**Task goal**
Repeat the data exactly. Pictures stay out.

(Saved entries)
————————
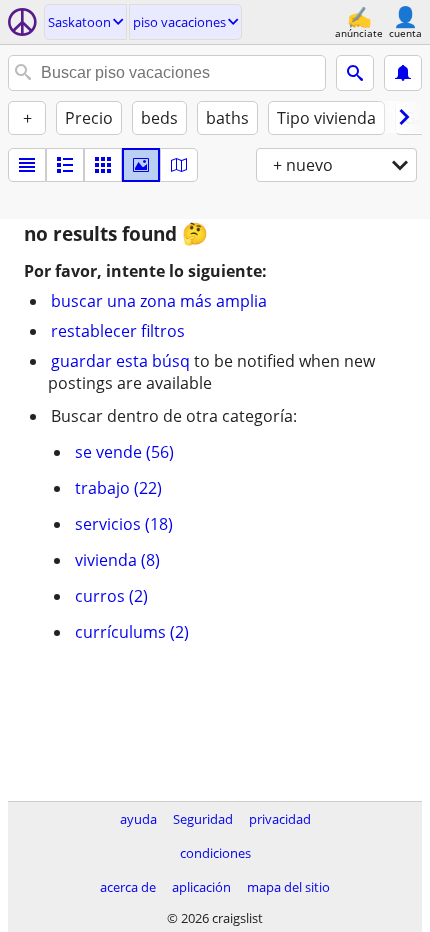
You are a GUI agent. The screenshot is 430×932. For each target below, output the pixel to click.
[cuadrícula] (103, 165)
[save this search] (403, 73)
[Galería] (141, 165)
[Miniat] (65, 165)
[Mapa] (179, 165)
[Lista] (27, 165)
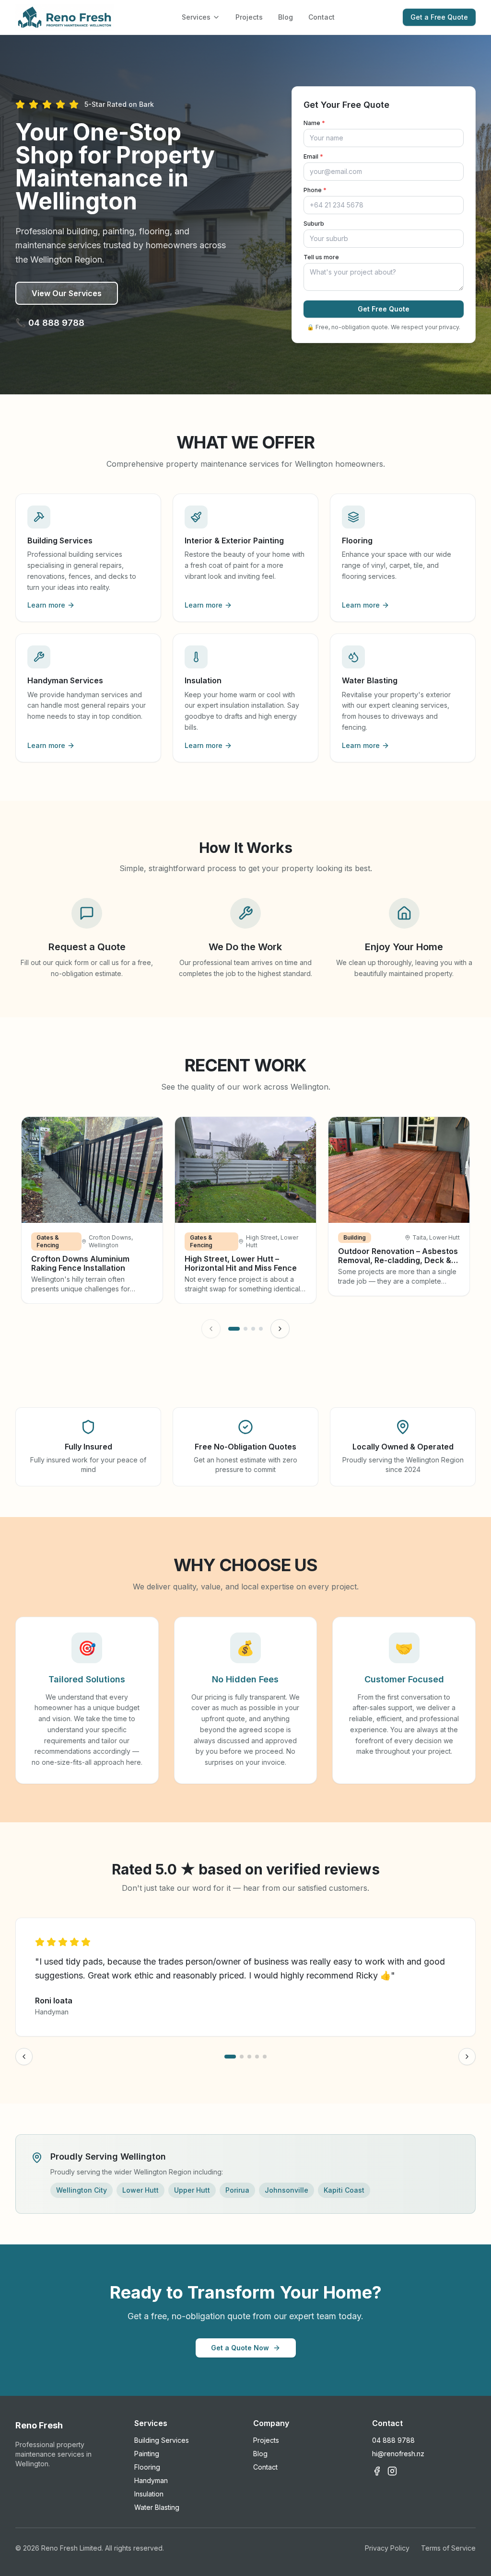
————————
**Exercise response**
You are a GUI agent. The screenshot is 430×932. For each target below, output the pixel to click.
[cuadrícula] (103, 165)
[save this search] (403, 73)
[Galería] (141, 165)
[Miniat] (65, 165)
[Mapa] (179, 165)
[Lista] (27, 165)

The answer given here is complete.